[Opening Information given section]

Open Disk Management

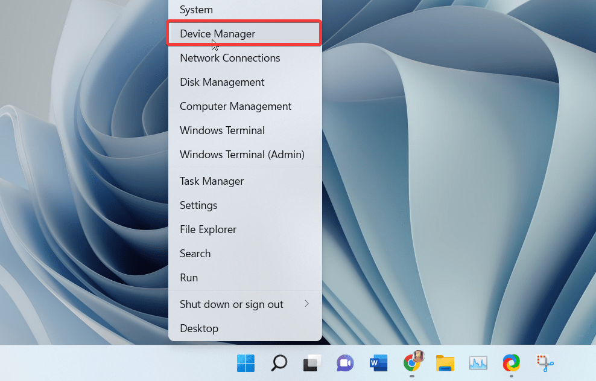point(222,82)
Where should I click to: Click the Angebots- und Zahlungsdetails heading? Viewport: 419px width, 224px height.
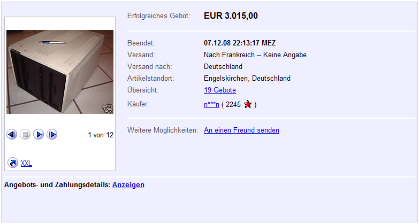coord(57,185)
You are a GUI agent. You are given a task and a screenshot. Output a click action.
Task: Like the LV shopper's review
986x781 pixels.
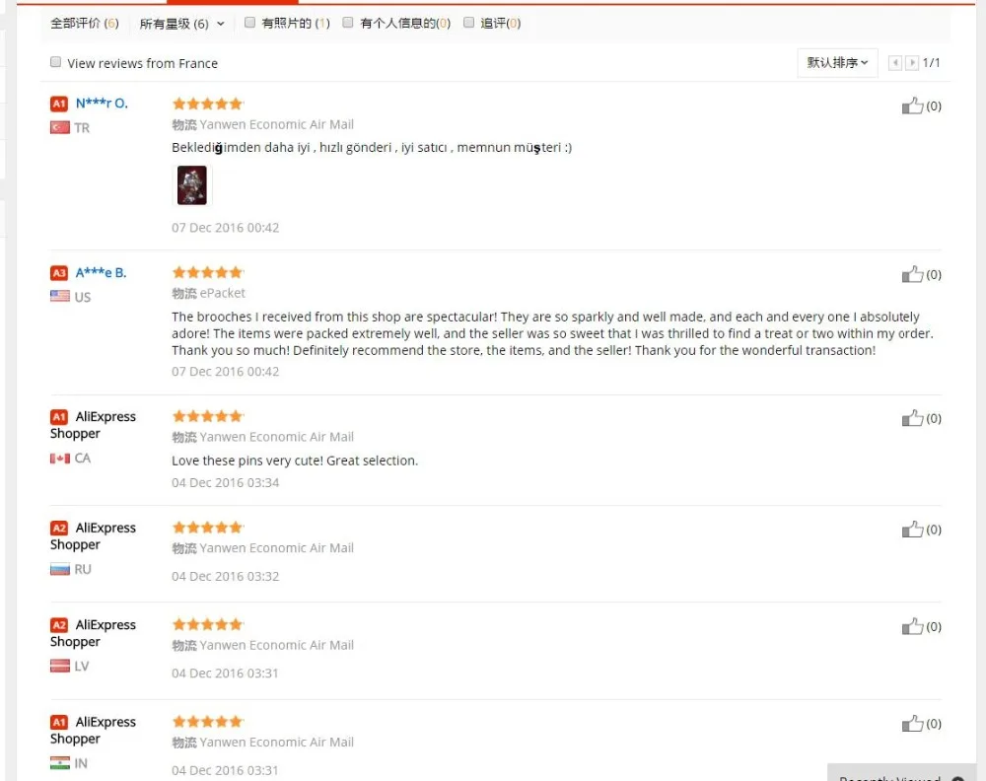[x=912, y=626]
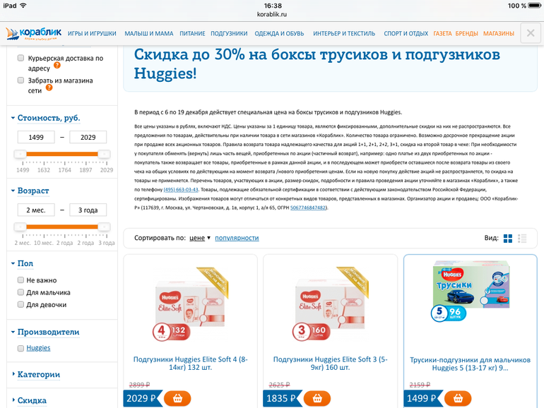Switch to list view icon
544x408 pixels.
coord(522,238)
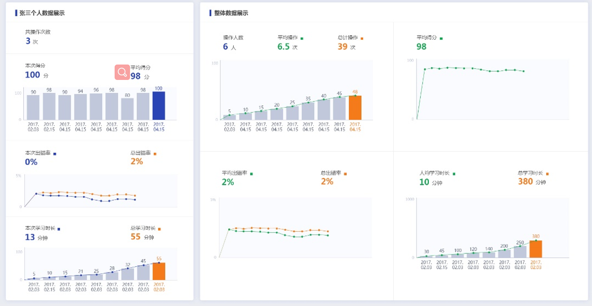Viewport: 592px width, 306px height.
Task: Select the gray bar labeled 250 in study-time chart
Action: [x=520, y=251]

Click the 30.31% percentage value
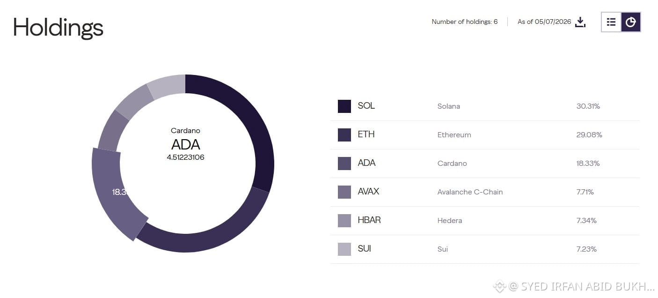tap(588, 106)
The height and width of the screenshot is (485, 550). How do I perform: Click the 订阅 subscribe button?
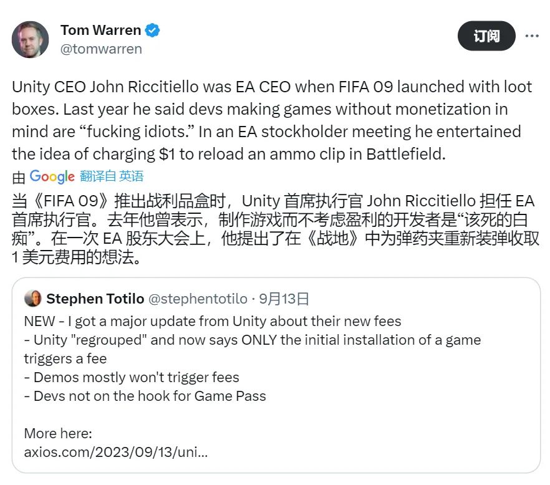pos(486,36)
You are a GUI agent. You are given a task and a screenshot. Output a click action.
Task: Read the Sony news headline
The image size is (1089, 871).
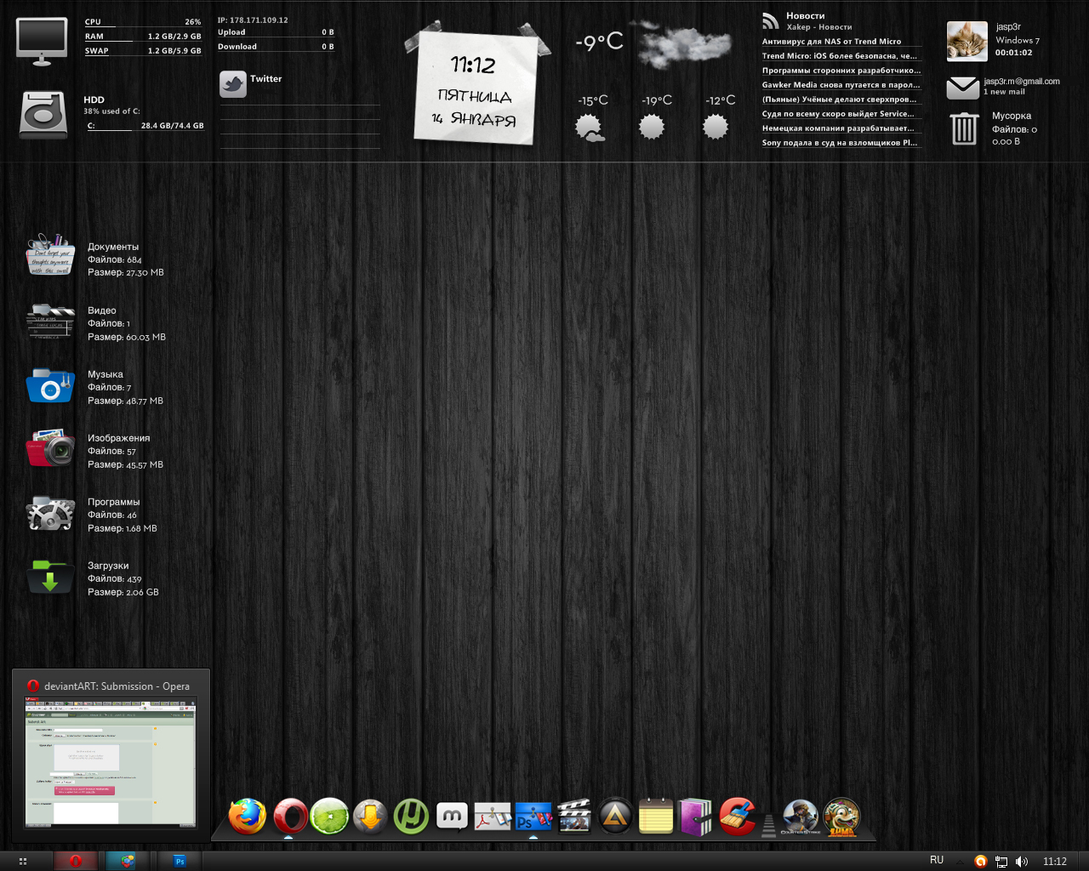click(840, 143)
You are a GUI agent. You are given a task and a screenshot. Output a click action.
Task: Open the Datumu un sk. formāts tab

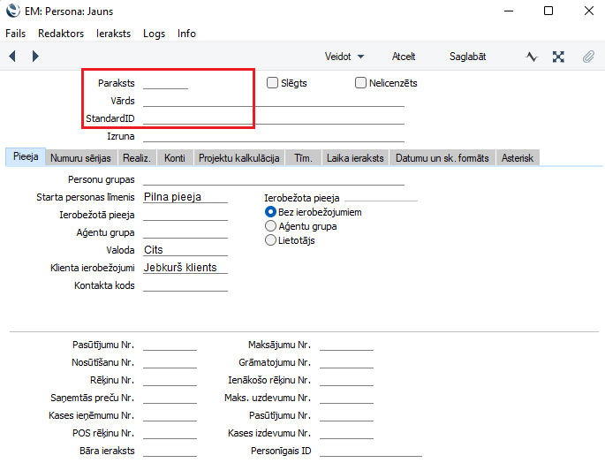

[Closing Information given section]
[Opening Information given section]

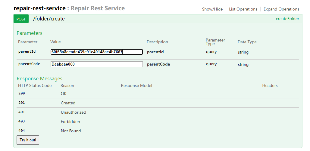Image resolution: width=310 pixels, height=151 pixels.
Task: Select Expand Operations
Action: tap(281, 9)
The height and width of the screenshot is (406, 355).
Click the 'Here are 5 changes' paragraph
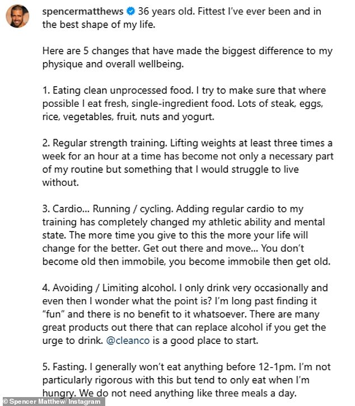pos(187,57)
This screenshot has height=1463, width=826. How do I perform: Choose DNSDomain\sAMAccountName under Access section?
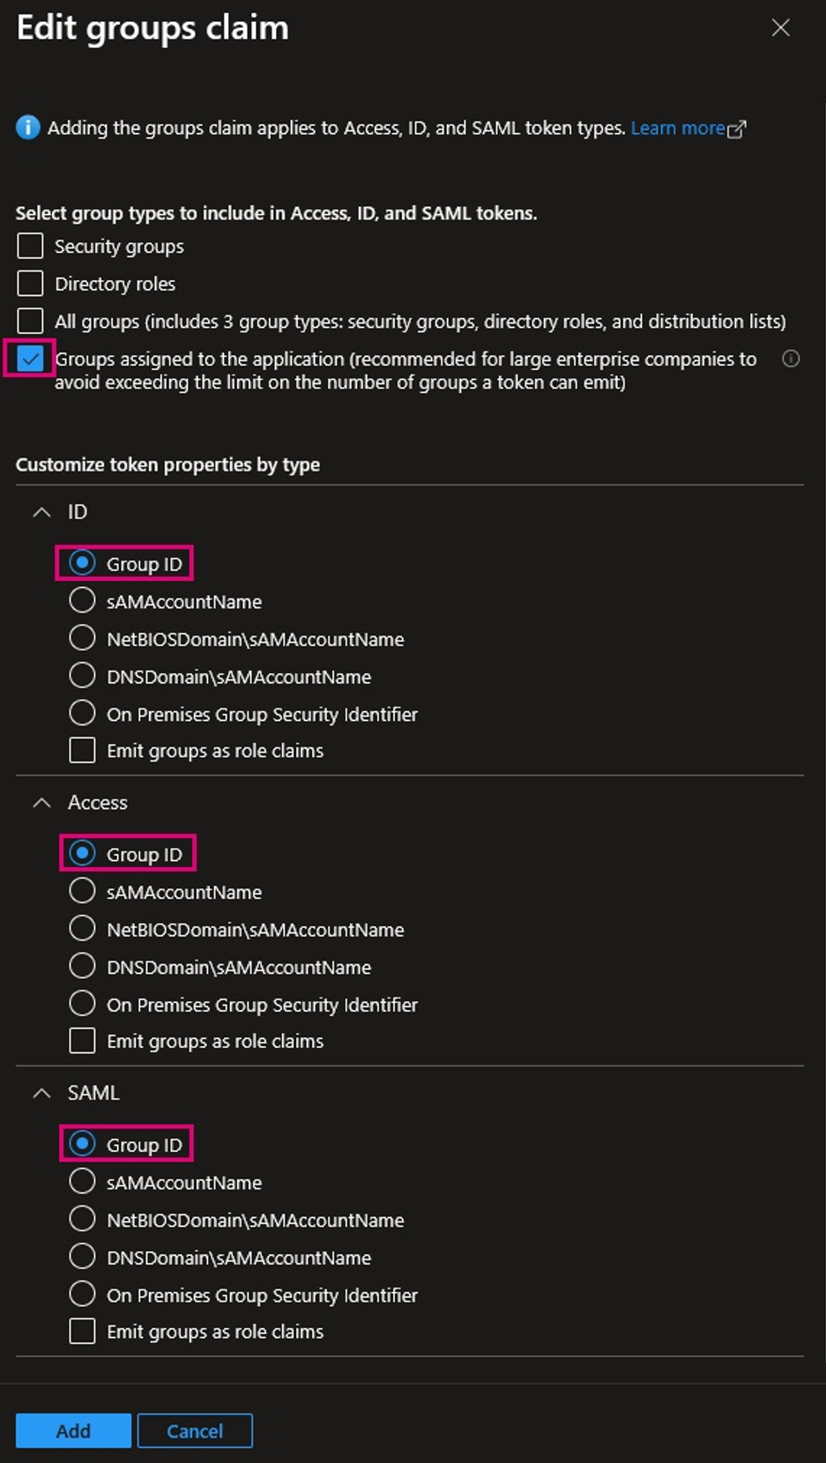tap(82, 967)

[Closing Information given section]
[Opening Information given section]

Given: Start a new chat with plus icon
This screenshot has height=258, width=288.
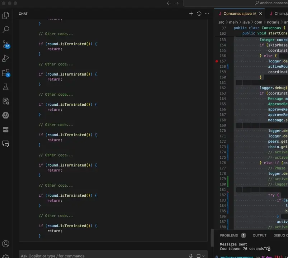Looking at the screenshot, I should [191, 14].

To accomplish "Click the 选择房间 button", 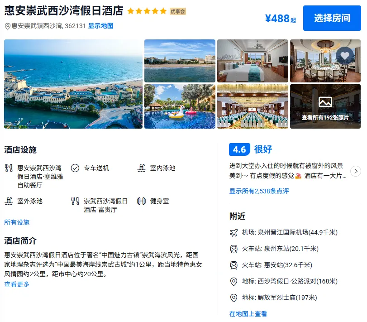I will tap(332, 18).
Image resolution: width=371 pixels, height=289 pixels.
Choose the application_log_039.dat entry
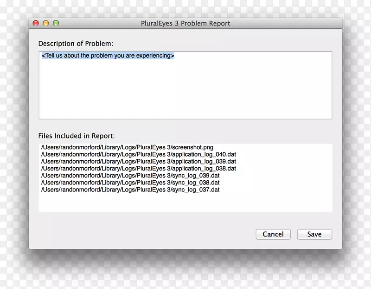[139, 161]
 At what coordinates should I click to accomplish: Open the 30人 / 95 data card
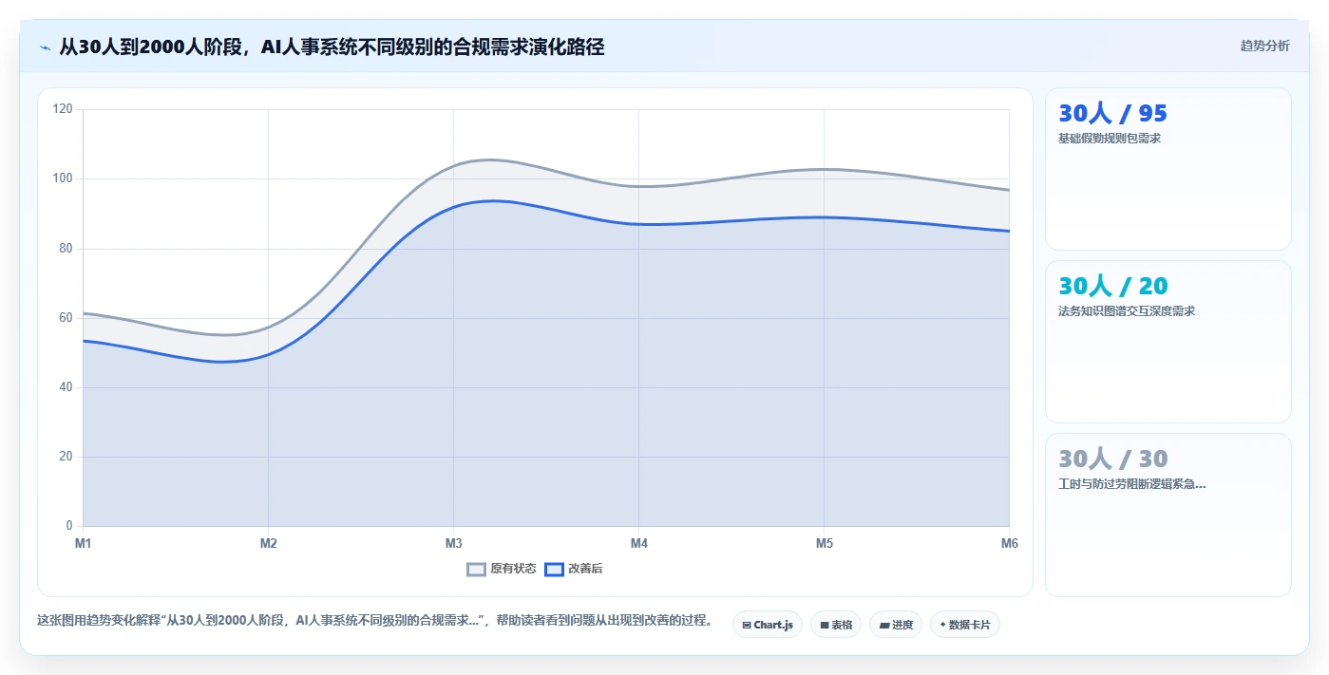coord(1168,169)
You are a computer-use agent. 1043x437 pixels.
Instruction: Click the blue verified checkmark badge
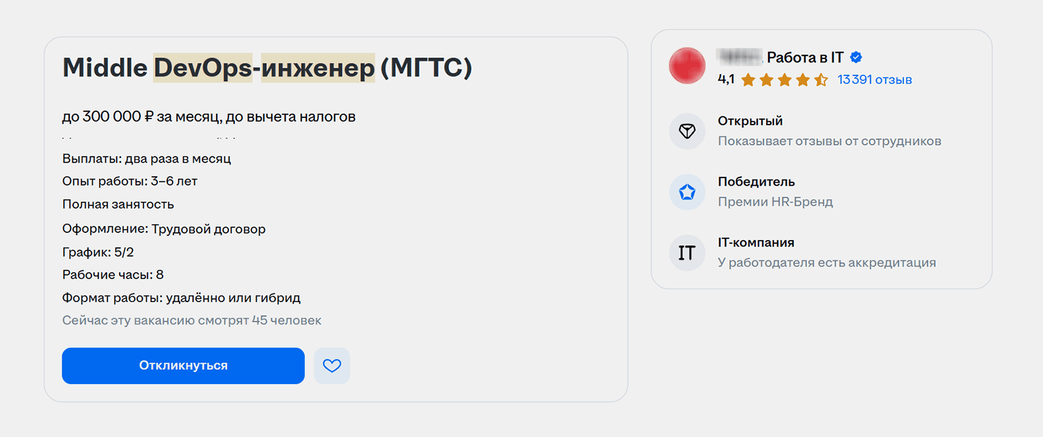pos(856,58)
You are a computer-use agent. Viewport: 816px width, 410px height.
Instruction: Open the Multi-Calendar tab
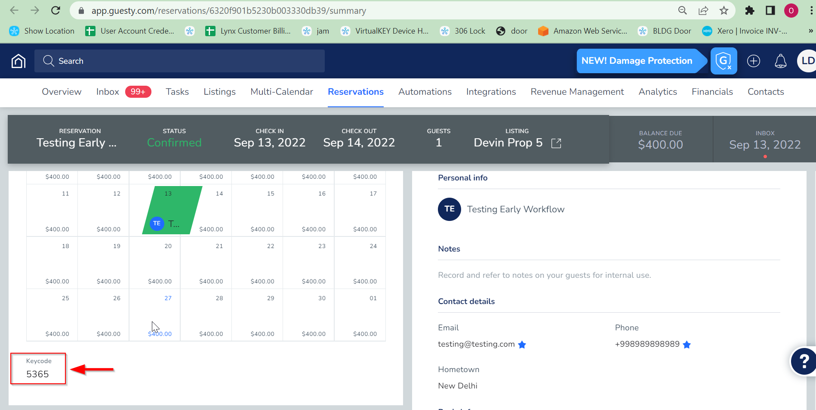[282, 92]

[Closing Information given section]

**Task objective:**
Return, from the entries, each line that holds "computer".

**Response below:**
You are a computer-use agent. 1043x437 pixels.
You are a computer-use agent. Viewport: 816px width, 410px height.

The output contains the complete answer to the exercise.